In late July, China’s highest court, the Supreme People’s Court (SPC), released guidelines for hearing disputes arising from the use of facial recognition technology. The SPC regularly issues interpretations or guidance to unify the courts’ handling of cases, particularly in rapidly emerging or shifting areas of law like this. The passage of China’s Civil Code including protections of privacy and personality rights, and the draft Personal Information Protection Law and national standards on the use of facial recognition have already put data privacy in the spotlight in China, and a small number of cases testing the extent of legal protections from the misuse of facial recognition have created the need for the interpretation.
Embracing emerging norms
The new interpretation generally follows requirements for consent and notice that have emerged in earlier authority on the collection and use of personal information. These hold that impacted individuals be informed of what data is being collected and of the rules and specific purposes for the data collection, processing, or storage, and requires that their consent be obtained in most situations. Those rules are reflected in the types of cases identified as successful claims for violations of personality rights by the court:
- Where facial recognition is used in public venues in violation of laws or regulations
- Where the rules, purpose, and scope of data handling were not disclosed.

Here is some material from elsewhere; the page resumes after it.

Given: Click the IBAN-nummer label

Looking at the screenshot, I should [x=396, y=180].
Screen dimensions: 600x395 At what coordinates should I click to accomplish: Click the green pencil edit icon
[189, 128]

- Where consent was required but not obtained, or where written consent wasn’t obtained as required.
- Where the stated purposes, methods, scope etc of data collection were exceeded
- Where inadequate data protections led to leaks, alteration or loss of data.
- Where laws, regulations, or agreements were violated in sharing the data.
- Where the collection or use was contrary to public order and good custom’
- Other violations of the principles of legality, propriety, and necessity.
Similarly, the court follows established rules that consent is not valid when made a requirement for the provision of goods and services unless they are a necessary part of those goods and services, or when the consent to be bundled with other authorizations. It also follows rules for exceptions to the consent requirements, such as for public health and safety, or for reasonable use for purposes such as news reporting, but puts the burden on the data collecting party to prove the exception applied.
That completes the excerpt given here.